People say a lot of things about being with other people. “No man is an island.” “Humans are social animals.” “There’s no ‘I’ in ‘team’.” The world constantly stresses the importance of companionship and being with others. There’s stigma attached to being the lone wolf. One must be part of something in order to be legitimately connected to the world.

Of course, this is not an attempt to deny the importance of being connected with others, as there is a psychological need to feel connected. People are, to a certain extent, social animals, and one’s memories aren’t always made alone. But sometimes – maybe even a lot of times – being alone is better than being with others. It’s a necessity. It’s healthy. Especially if it involves the creative process.

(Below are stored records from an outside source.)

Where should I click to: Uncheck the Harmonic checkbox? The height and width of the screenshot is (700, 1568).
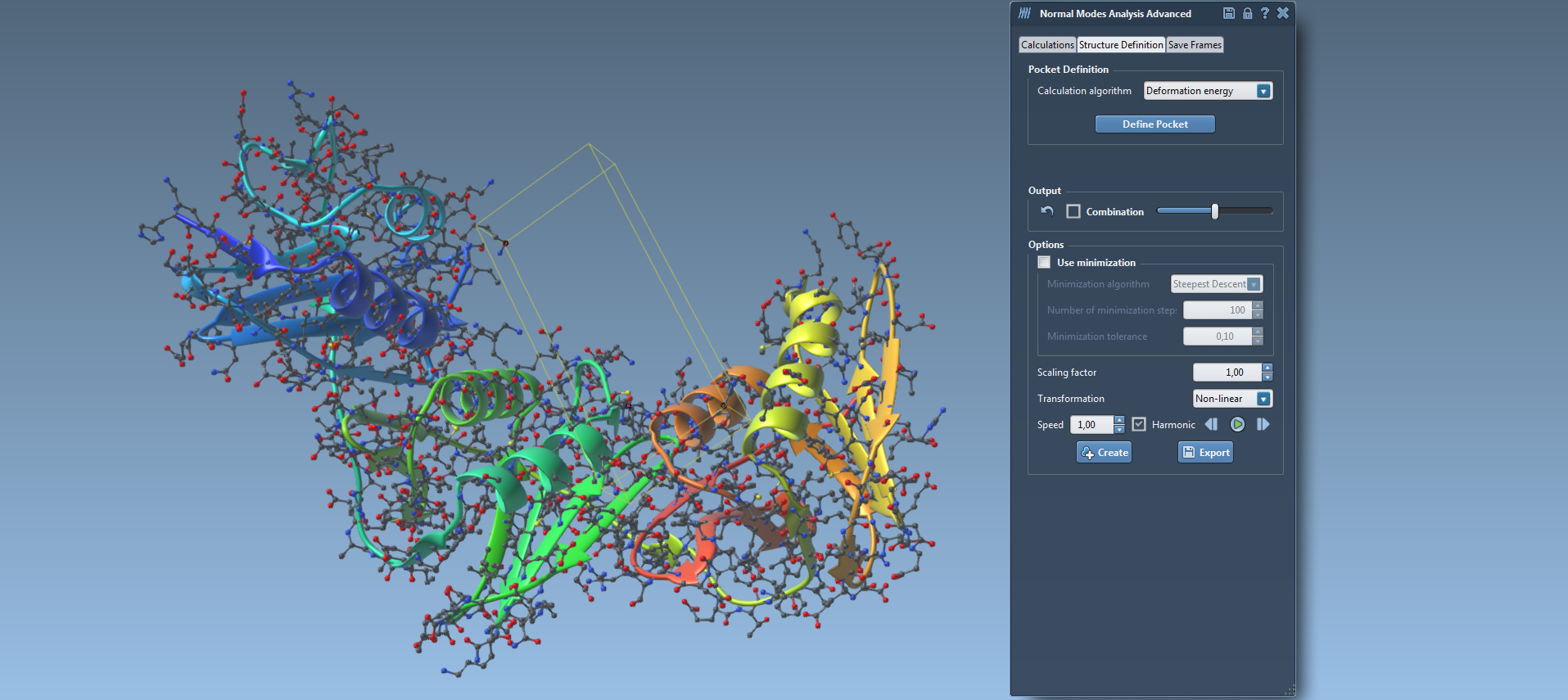click(1139, 424)
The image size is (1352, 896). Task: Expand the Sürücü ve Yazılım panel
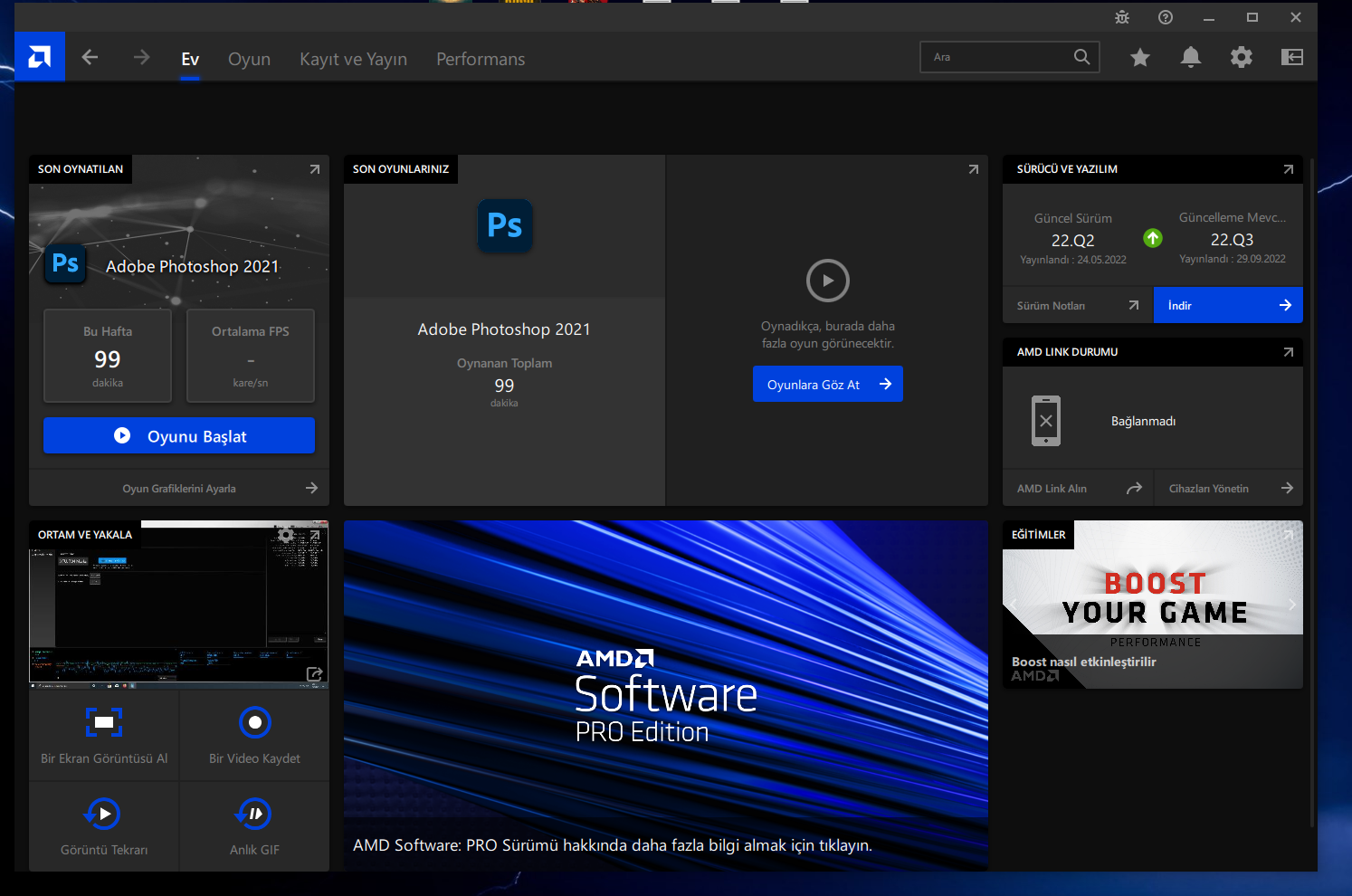(1288, 169)
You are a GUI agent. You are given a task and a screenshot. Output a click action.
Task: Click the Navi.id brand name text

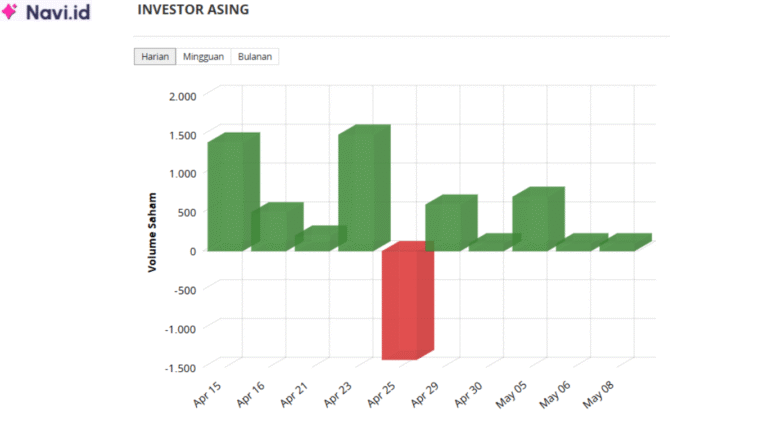pyautogui.click(x=57, y=14)
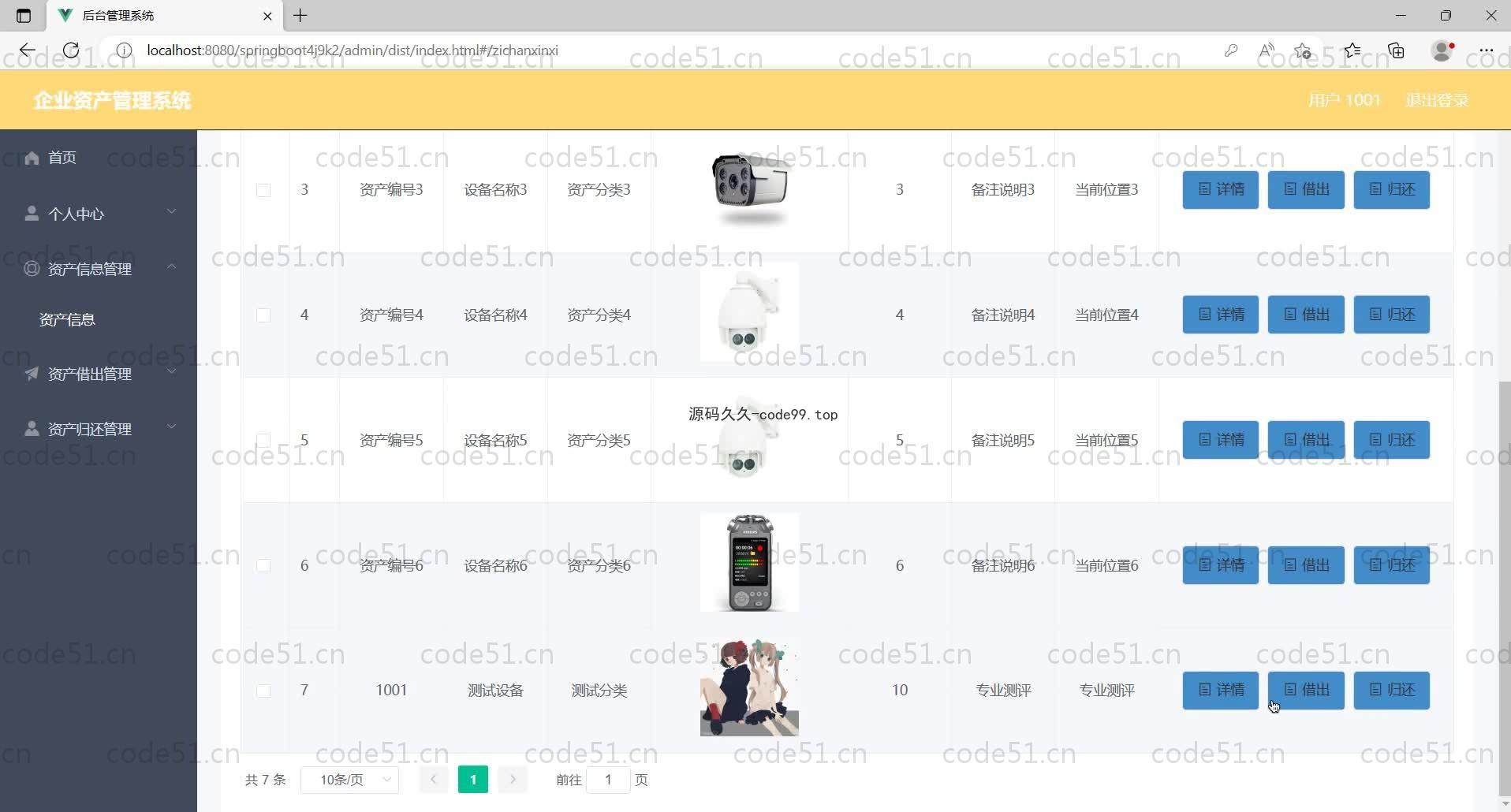Click 退出登录 link in header

pyautogui.click(x=1436, y=100)
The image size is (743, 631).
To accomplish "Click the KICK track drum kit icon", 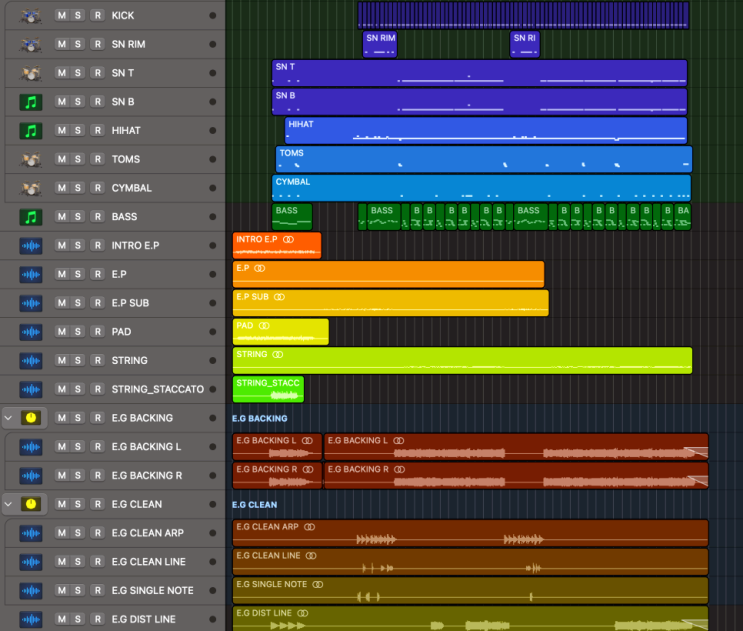I will click(x=30, y=16).
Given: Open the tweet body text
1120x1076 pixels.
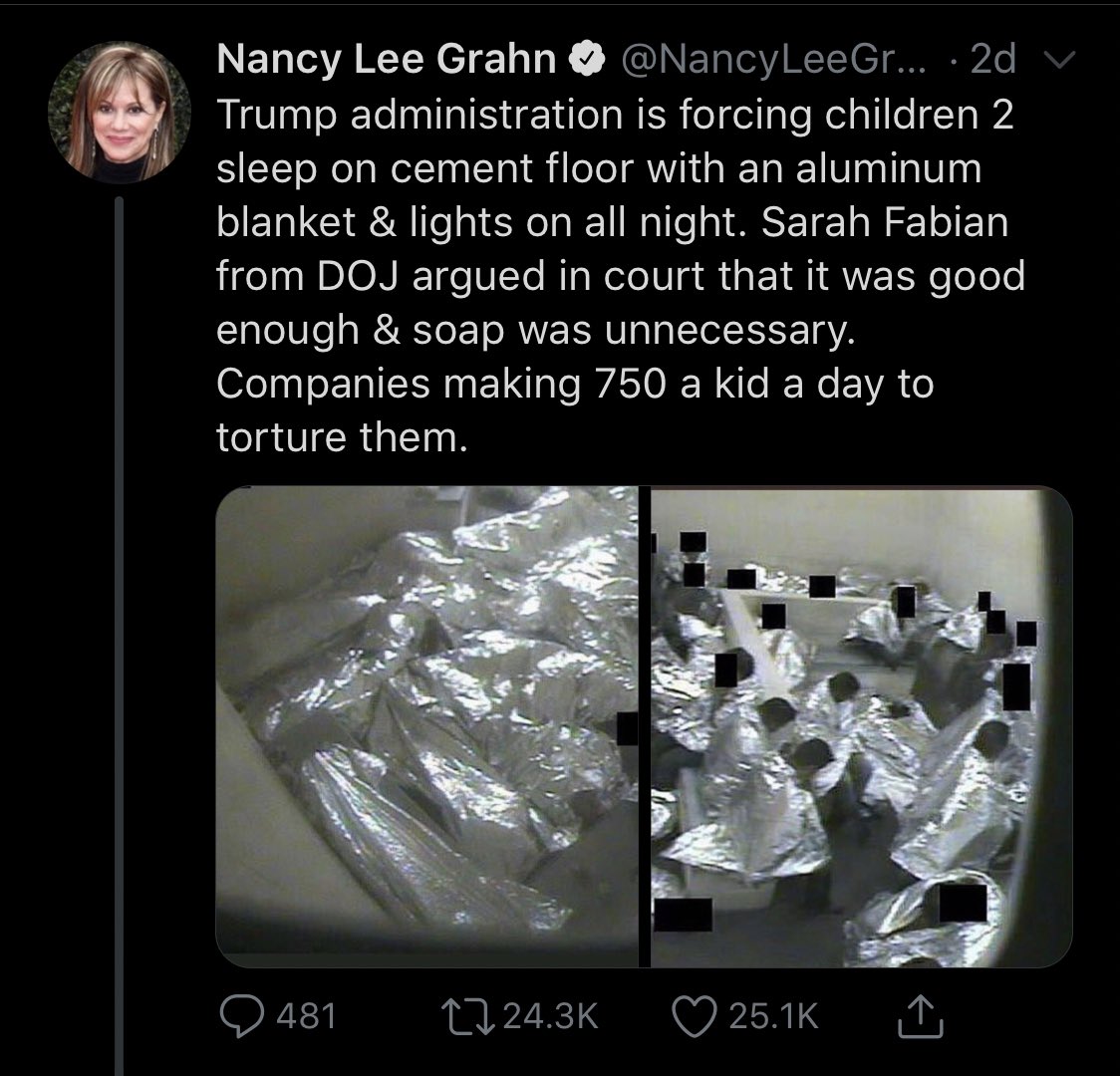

There are several reasons why being alone helps when one is brainstorming, or trying to figure something out. I’ll form a parallel – most people can’t study effectively when it’s really hot, or when there’s a lot of noise in the background. External forces can be intrusive, sometimes dangerously so, and these can break concentration and studied thought. You’re on the cusp of processing something, understanding something – and then an annoyingly catchy commercial theme blasts in the background.

People can be disturbing forces, sometimes more so than any inanimate object. You’re in the middle of thinking of a plot twist, and you’re getting there – so, so close – and then suddenly someone asks you something so trivial. It’s frustrating, especially in the attempt of trying to recover a good thought.

Alone, with your own thoughts, the thought process can get wild and free. There are no restrictions, no influences that impose themselves on the thought process. One is open to think about ideas more than if there are people who constantly interrupt and disturb. It’s already hard enough to try to think about ideas and to make them coherent. It’s worse if people are there trying to steal your attention.

Apart from that, it is easier to organize thoughts when you are alone. Like I said, your attention is all on what you are thinking about, what you are working on, or what you are planning to work on. There’s no need to be influenced by unwanted influences, and it’s certainly less frustrating to be able to piece together a puzzle when it’s done alone.

The thoughts are, anyway, louder and more powerful when one is alone.

It’s useful to try to find a single place to meditate in, somewhere relatively isolated and quiet. A private space, preferably. Or, even just a private bubble in a public space. Being alone means shutting yourself off from the world – not completely, of course, but enough for you to feel a satisfying degree of solitude – and it can be achieved through several ways: jogging, sitting in your own little corner in a coffee shop, going to a garden or a park and observing everyone else, or just sitting in a quiet corridor in the school building.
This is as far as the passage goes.